第10話 レプリカ・エクスマキナ3

 それからしばらくは、穏やかな日々が続いた。少なくとも表面上は。

 生徒たちはムラクモの希望通り、彼女に用がないときは一切話しかけないことに決めた。

 だって本人がそう望んでいるんだから――自ら人の輪に入ってこない相手を、いつまでも辛抱強く誘い続けるほど、誰も人間ができてはいないし、何より暇ではない。皮肉にもムラクモの言ったとおり、真面目に訓練を熟し、自らを鍛えていかないと、卒業して前線に送られるなり死んでしまうのだ。その気のない奴に構ってやる暇などない。

 誰もがムラクモを空気のように扱うようになった。

 関わらなければ摩擦も起きない。

 寮に入ったムラクモは、機械のように正確な学校生活を送っていた。時間通りに登校し、授業を退屈そうに受け、昼になると一旦自室へ戻る。午後になるとまた登校してきて授業を受ける。終わると帰る。訓練には一切参加しなかった。

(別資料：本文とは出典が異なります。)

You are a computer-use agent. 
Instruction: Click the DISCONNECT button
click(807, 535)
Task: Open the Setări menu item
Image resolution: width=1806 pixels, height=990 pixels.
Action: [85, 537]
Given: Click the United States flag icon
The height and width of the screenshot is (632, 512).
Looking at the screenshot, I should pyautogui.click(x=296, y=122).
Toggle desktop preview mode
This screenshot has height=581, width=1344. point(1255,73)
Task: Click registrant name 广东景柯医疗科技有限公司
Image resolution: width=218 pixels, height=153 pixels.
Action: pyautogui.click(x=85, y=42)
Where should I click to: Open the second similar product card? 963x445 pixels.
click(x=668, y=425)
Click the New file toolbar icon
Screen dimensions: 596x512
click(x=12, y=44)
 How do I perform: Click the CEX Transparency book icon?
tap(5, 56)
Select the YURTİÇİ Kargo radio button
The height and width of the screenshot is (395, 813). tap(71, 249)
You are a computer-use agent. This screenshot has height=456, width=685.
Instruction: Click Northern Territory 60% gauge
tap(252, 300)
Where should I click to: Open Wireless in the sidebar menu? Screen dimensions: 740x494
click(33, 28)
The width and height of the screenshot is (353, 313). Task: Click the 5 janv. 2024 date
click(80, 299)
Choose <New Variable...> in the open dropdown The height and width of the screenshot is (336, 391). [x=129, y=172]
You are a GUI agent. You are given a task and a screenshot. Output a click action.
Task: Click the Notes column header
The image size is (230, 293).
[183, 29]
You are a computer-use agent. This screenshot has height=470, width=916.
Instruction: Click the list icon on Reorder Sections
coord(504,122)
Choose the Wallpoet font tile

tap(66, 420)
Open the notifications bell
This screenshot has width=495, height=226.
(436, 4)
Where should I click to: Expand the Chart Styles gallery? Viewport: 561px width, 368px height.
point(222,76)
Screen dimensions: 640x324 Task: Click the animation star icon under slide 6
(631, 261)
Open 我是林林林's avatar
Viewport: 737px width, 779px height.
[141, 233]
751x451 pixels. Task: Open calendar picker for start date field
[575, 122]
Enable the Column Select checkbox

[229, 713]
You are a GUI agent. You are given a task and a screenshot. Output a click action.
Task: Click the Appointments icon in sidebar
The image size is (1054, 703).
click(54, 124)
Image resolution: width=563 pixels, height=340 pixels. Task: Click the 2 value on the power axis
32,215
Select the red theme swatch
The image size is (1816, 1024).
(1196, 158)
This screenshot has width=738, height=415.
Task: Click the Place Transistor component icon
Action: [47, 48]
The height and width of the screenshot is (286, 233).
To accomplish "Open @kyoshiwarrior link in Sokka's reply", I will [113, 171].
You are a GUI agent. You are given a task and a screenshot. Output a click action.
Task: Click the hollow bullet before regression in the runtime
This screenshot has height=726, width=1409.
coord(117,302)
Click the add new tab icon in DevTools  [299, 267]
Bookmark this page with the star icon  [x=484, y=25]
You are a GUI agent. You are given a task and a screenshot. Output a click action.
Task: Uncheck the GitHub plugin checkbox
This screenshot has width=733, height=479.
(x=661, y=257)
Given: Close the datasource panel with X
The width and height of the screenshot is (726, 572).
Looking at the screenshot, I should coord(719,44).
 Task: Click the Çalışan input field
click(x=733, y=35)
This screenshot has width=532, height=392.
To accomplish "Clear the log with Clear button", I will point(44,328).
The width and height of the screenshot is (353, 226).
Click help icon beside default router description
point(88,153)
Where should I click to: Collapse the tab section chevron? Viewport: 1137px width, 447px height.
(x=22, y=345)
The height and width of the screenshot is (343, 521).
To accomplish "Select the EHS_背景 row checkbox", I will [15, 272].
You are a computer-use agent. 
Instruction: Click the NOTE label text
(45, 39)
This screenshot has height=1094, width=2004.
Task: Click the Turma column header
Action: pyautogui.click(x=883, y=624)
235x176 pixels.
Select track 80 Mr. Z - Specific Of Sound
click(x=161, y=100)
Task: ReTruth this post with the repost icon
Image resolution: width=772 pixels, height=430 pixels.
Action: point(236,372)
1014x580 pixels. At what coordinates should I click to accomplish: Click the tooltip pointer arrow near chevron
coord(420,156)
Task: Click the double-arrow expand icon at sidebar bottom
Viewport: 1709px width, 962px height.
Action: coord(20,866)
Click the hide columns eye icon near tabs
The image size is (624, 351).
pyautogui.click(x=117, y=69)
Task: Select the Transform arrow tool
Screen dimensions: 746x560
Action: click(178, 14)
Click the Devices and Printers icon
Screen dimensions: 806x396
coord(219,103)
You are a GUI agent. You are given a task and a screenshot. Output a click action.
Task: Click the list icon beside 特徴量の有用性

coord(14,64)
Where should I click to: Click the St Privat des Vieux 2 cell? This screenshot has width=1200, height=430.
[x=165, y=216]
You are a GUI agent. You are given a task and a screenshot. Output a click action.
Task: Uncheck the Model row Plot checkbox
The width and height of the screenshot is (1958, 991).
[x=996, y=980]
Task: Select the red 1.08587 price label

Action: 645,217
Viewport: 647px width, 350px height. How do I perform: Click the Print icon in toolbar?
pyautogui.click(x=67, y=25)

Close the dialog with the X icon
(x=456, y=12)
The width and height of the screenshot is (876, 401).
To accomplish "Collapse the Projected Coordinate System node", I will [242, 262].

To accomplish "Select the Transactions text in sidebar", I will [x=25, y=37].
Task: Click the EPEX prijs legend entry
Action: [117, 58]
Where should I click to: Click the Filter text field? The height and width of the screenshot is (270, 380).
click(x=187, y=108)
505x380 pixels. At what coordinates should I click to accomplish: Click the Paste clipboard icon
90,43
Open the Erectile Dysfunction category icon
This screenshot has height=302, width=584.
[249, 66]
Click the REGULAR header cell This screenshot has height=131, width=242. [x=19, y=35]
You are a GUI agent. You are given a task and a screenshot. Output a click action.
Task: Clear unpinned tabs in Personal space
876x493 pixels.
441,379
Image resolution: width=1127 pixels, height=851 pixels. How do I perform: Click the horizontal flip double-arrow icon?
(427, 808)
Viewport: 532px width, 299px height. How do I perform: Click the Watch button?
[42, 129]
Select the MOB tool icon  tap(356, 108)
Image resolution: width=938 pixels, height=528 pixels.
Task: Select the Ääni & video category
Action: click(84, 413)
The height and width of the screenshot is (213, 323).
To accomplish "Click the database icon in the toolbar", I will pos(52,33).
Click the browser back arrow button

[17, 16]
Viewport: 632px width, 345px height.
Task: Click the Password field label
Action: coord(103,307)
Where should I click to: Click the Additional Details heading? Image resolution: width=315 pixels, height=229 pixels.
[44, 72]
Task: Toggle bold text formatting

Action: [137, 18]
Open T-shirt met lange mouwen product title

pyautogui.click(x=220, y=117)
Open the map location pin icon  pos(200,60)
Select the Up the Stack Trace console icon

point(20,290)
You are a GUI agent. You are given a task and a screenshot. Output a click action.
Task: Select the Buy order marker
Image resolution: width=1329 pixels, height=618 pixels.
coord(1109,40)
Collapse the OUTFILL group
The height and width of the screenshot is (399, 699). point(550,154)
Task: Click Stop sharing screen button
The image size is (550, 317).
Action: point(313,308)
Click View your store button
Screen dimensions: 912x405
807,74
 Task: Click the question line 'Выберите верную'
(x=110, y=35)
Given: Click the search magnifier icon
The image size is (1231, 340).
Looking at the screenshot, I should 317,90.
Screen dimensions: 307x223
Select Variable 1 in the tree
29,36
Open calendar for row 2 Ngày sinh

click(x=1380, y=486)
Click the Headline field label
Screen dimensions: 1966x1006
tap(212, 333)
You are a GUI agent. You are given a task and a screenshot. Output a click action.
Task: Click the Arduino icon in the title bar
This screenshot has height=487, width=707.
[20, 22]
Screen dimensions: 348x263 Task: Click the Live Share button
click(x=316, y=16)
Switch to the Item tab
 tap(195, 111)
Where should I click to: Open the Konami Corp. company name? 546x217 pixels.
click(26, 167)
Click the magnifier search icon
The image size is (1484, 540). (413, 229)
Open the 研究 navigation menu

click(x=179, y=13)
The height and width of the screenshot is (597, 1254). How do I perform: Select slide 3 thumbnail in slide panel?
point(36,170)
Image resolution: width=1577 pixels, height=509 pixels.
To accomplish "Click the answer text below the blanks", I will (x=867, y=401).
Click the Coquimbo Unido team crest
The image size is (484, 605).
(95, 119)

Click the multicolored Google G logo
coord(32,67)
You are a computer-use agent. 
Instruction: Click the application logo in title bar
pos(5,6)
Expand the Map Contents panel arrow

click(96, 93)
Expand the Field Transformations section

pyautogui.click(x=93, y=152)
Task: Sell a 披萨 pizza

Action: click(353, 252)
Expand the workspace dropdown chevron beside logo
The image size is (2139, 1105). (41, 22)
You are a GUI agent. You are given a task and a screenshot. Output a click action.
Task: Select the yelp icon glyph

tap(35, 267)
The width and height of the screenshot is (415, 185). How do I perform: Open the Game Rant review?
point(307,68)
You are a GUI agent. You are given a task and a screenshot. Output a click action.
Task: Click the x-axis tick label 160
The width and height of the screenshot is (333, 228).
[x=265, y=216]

「今更何を学ぶことがあるの? 無意味。あたしはやらない。訓練なんて未熟者がやることでしょ」

 普通の生徒が教官に向かってそんな口を利けば即座に鉄拳制裁の後、クラス全員連帯責任で倒れるまで腕立て伏せであるが、教官たちはムラクモの言い分を認めた。正体を知っていたからだ。機械の体で体力作りなどさせても意味がない。一緒に訓練をさせて事故でも起きたら大変だという配慮もあったかもしれない。あるいはムラクモ――というよりも機械知性への「不信」が。彼女もオリジナルたちのように、ある日突然人類に叛乱を起こすかもしれない。そうさせないためには、ムラクモの機嫌を損ねるようなことはできない、と。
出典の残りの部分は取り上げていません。